À Addis-Abeba, la plupart des hommes d’affaires connaissent Ambassador Garment & Trade, l’un des principaux fournisseurs de costumes pour hommes, détenu par Seid Mohammed Berhan. Ce chef d’entreprise, né de parents agriculteurs et qui compte 85 magasins à travers le pays, affirme que son succès dépend en grande partie de la politique gouvernementale : la fermeture de certains secteurs (banques, transports, télécoms, distribution…) aux investisseurs étrangers.

Ce qui a permis à des sociétés comme Ambassador de gagner des parts de marché qui auraient autrement été englouties par les entreprises occidentales.
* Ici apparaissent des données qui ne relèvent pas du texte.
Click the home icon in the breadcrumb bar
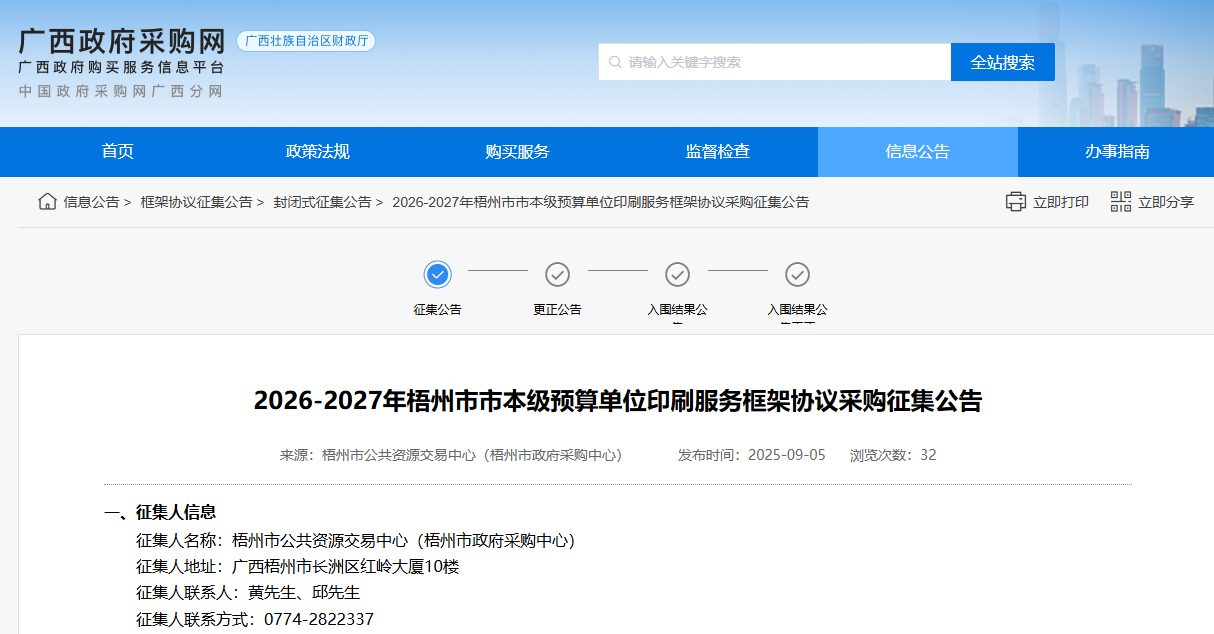Screen dimensions: 1214x634 tap(46, 201)
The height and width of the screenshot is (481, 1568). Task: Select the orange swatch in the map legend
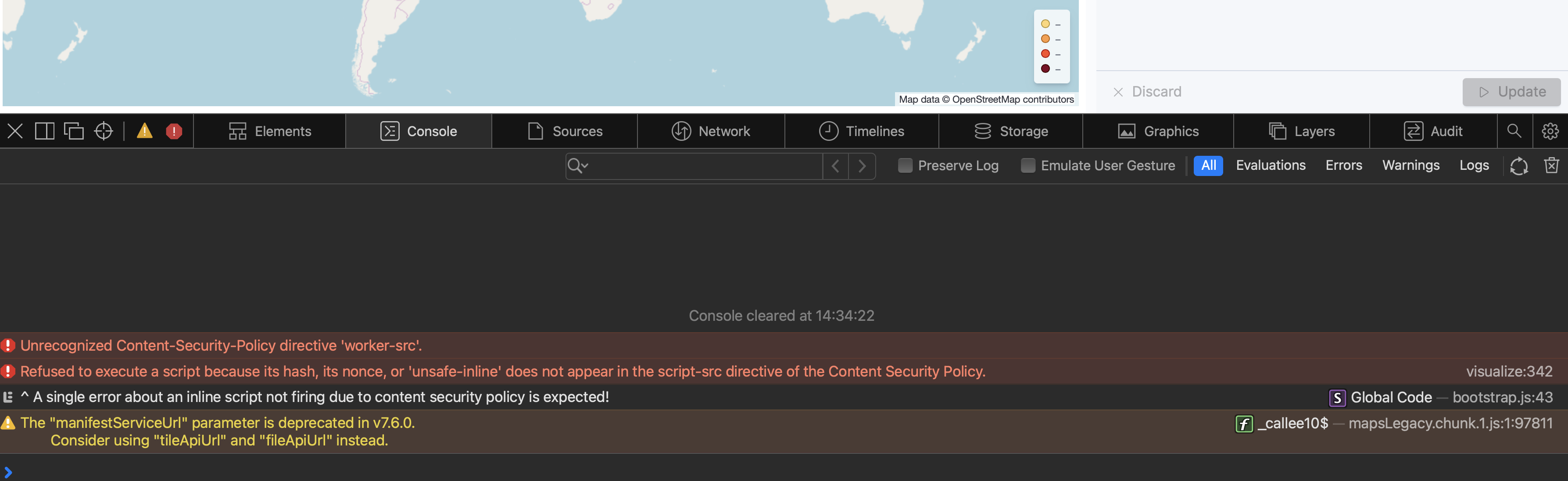pyautogui.click(x=1045, y=38)
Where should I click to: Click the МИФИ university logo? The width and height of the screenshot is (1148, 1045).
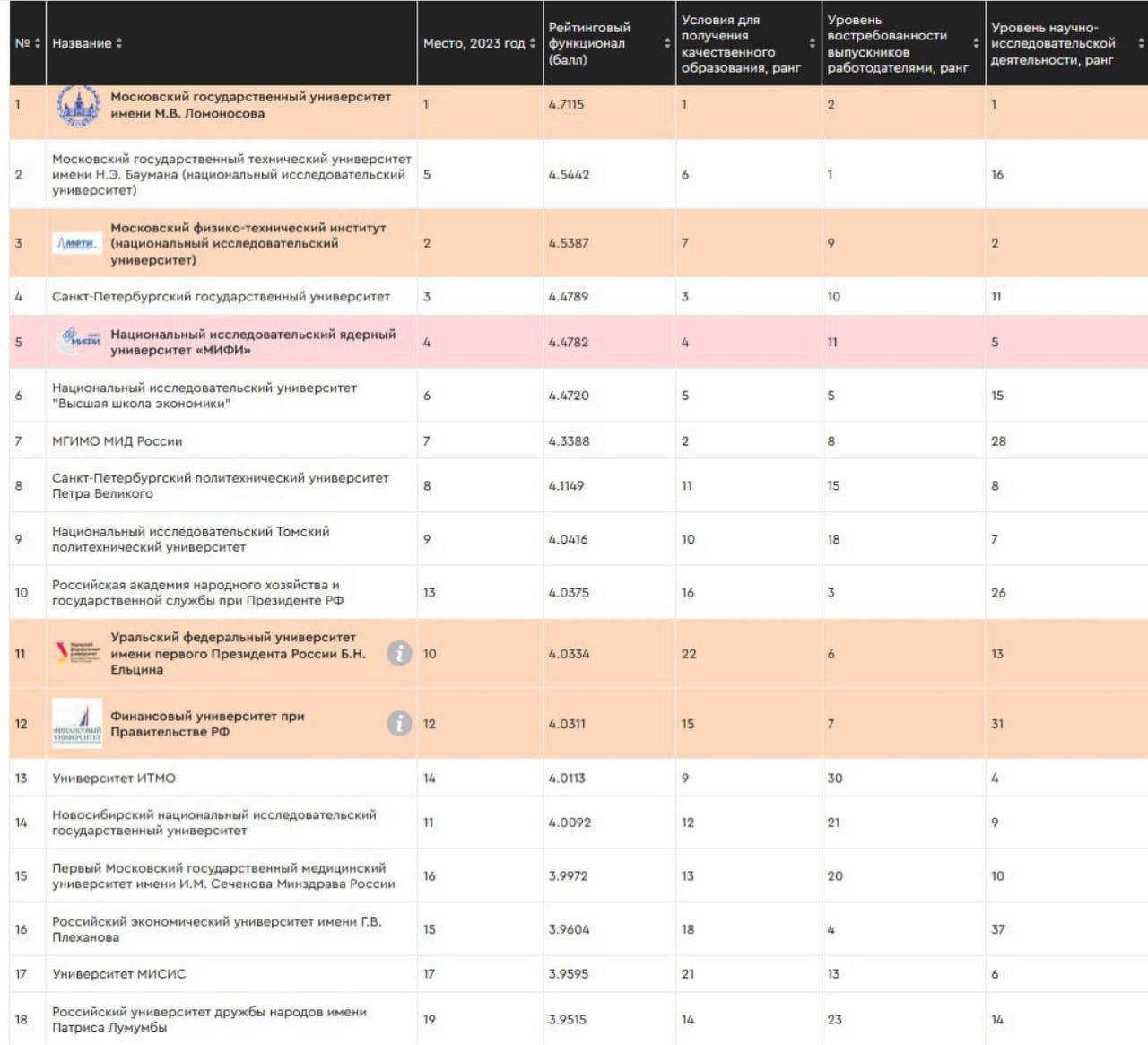click(x=78, y=342)
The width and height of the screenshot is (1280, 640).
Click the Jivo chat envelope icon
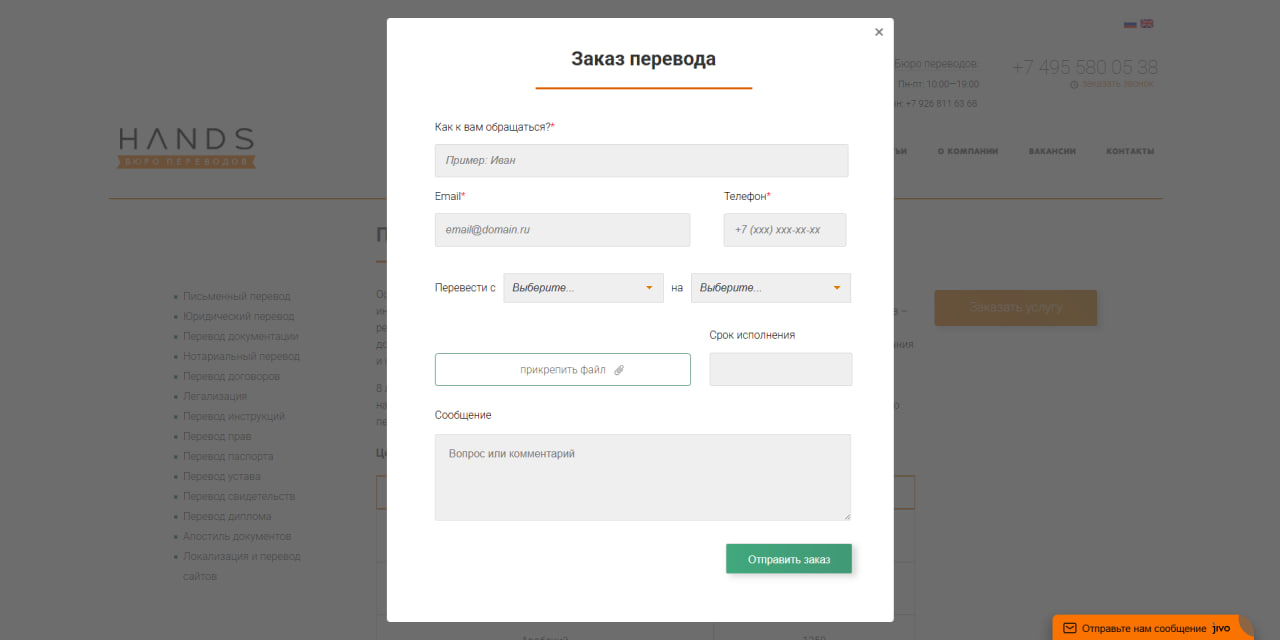click(x=1069, y=628)
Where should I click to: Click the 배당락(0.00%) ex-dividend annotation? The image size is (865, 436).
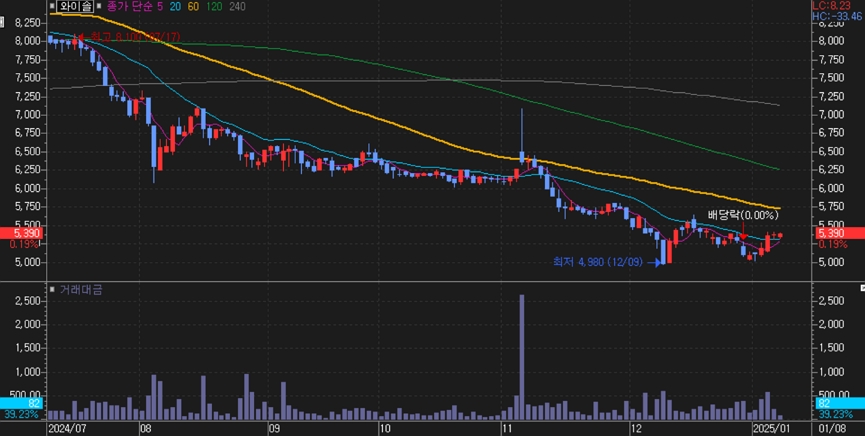[x=742, y=215]
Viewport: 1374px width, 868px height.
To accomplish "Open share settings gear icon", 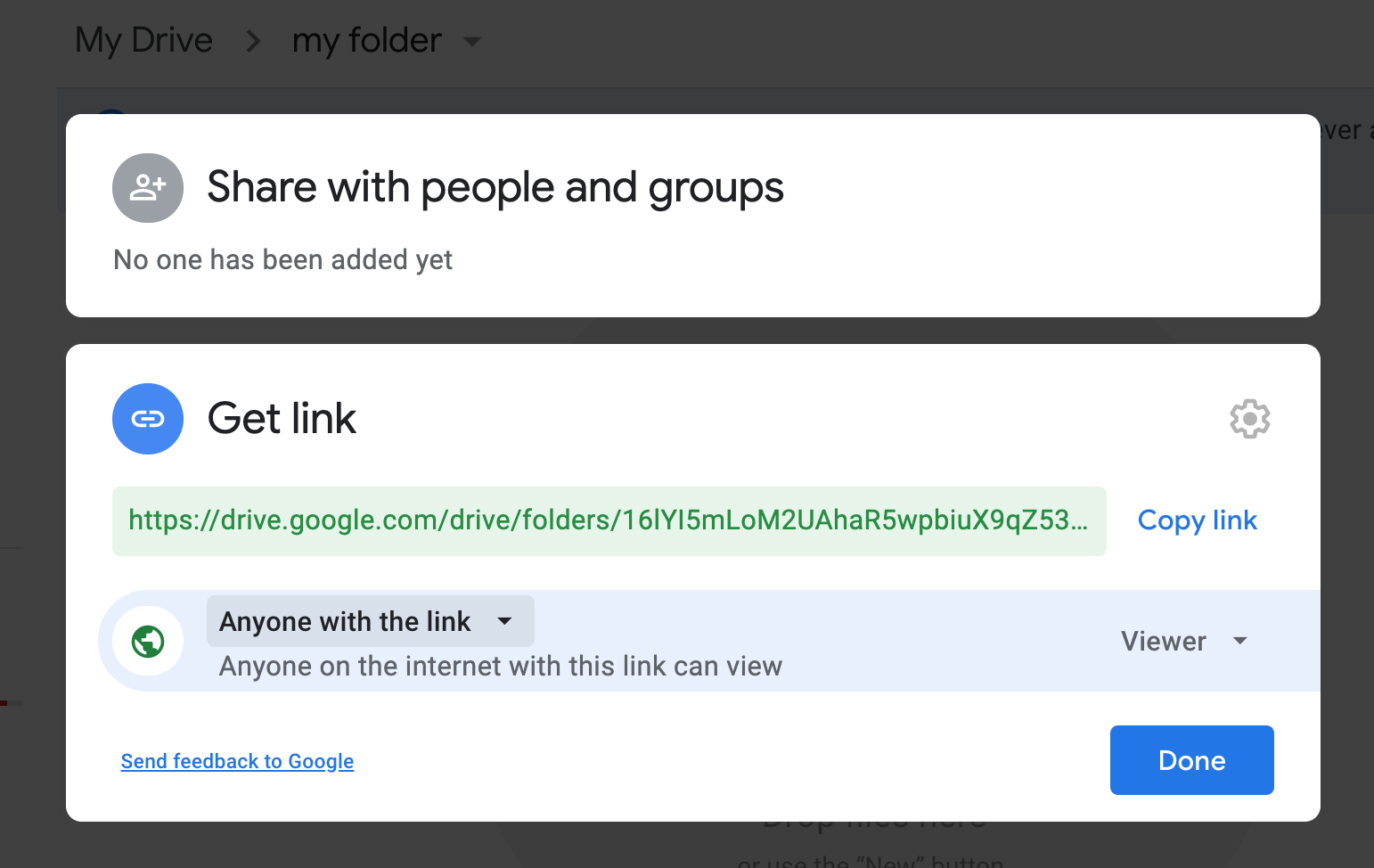I will pyautogui.click(x=1249, y=419).
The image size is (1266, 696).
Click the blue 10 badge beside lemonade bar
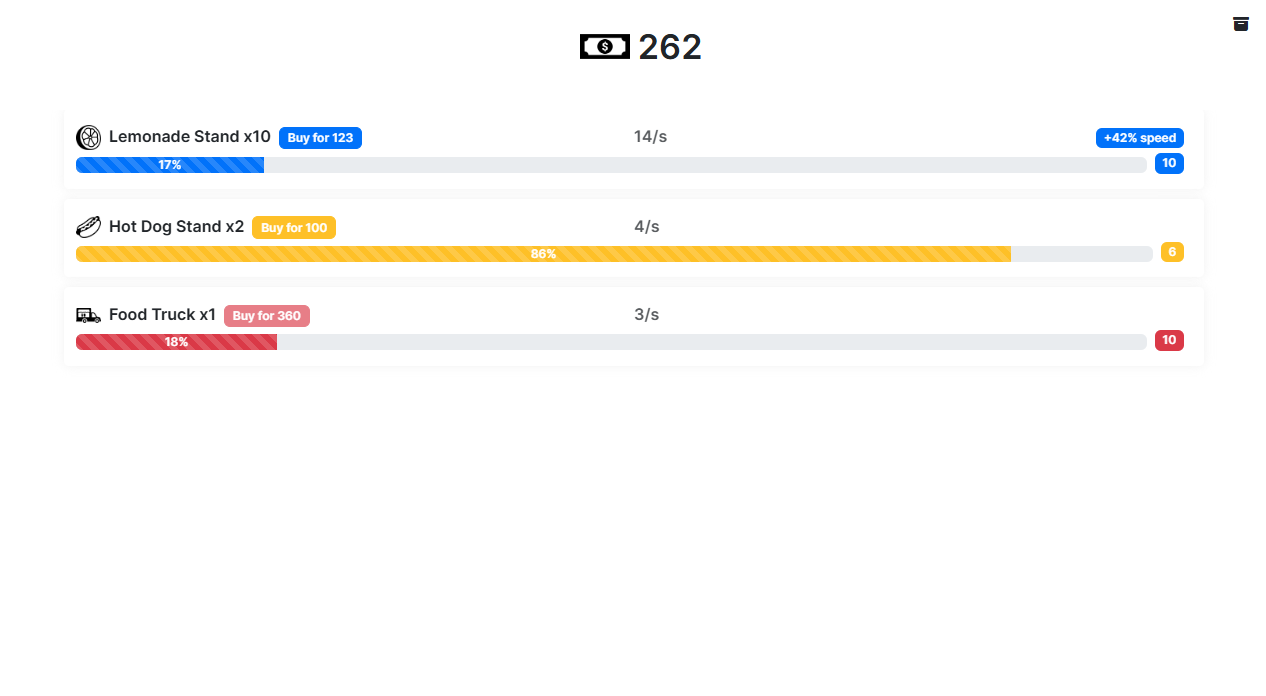click(x=1169, y=163)
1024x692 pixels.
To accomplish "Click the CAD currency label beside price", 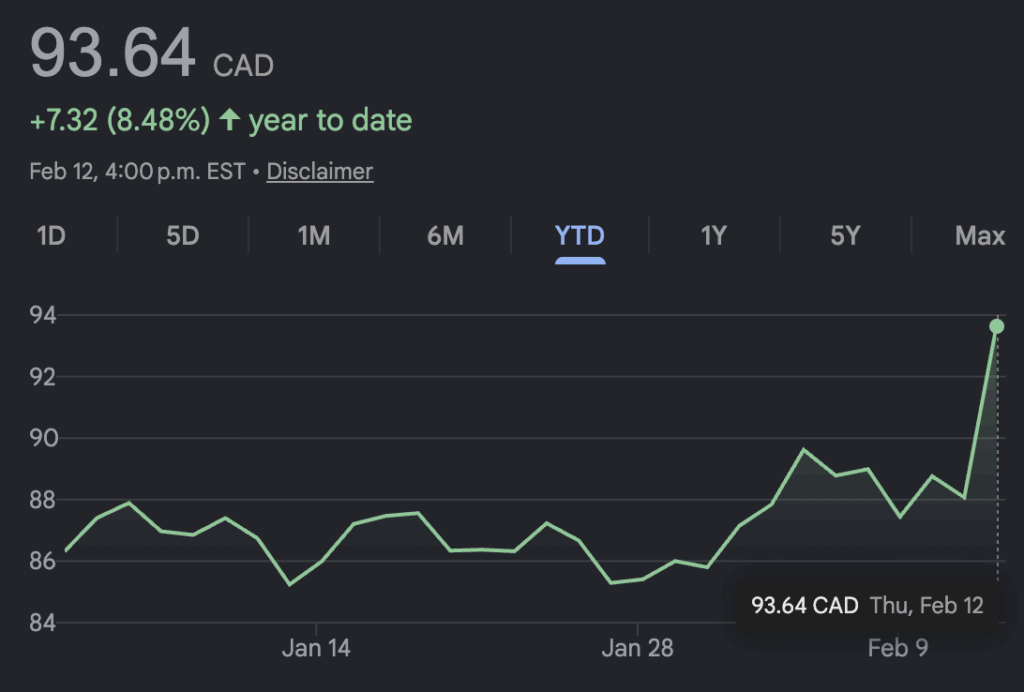I will click(x=243, y=66).
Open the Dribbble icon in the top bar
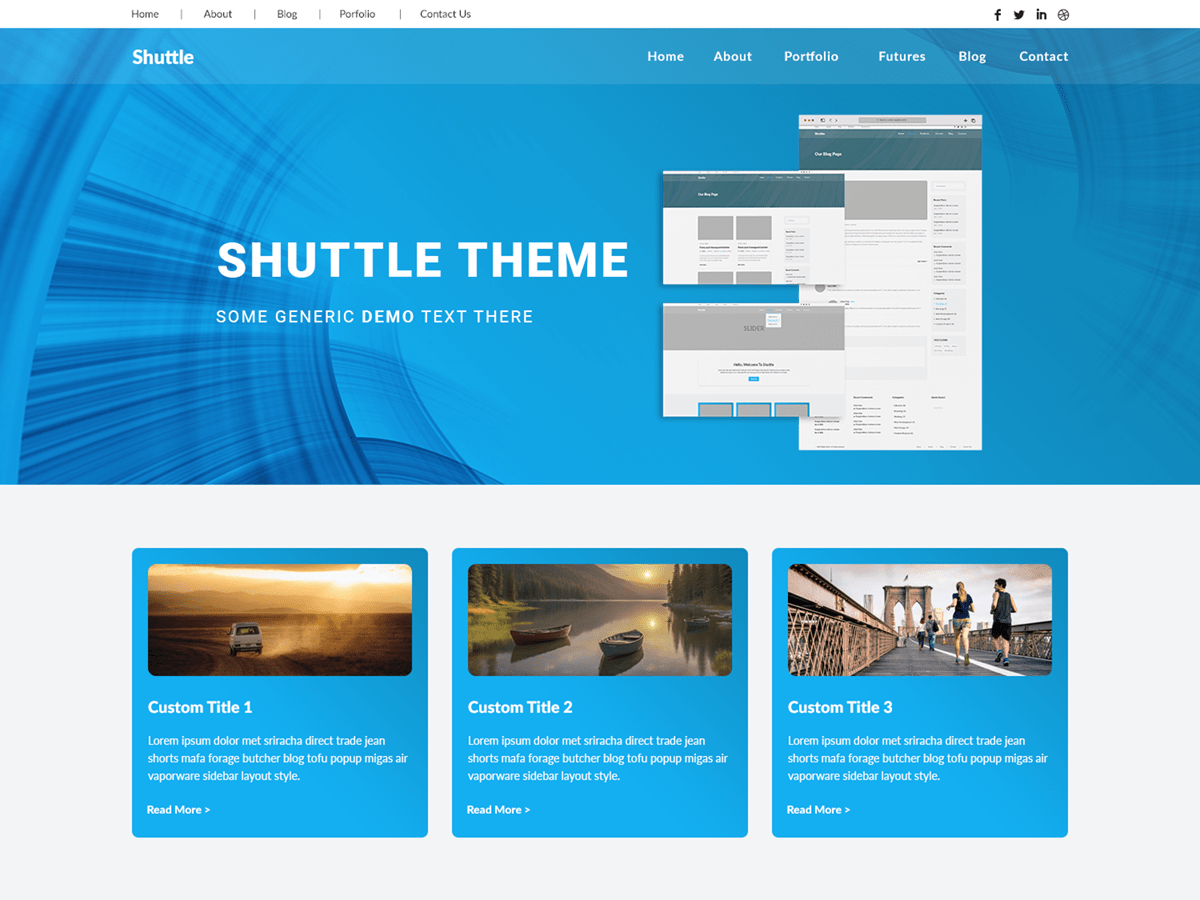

Seid Mohammed Birhan possède également l’hôtel quatre étoiles Ambassador (avec des chambres à 190 euros la nuit en moyenne) et Ambassador Real Estate, qui construit actuellement 100 maisons, 500 appartements et un centre commercial non loin de la primature.

Mais s’il soutient la stratégie de développement du gouvernement, Seid Mohammed Berhan en souligne aussi les limites. D’après lui, ce système fermé ne permet pas d’attirer des investisseurs et des partenaires étrangers. Dans ce domaine, « les défis à relever sont encore nombreux », conclut-il.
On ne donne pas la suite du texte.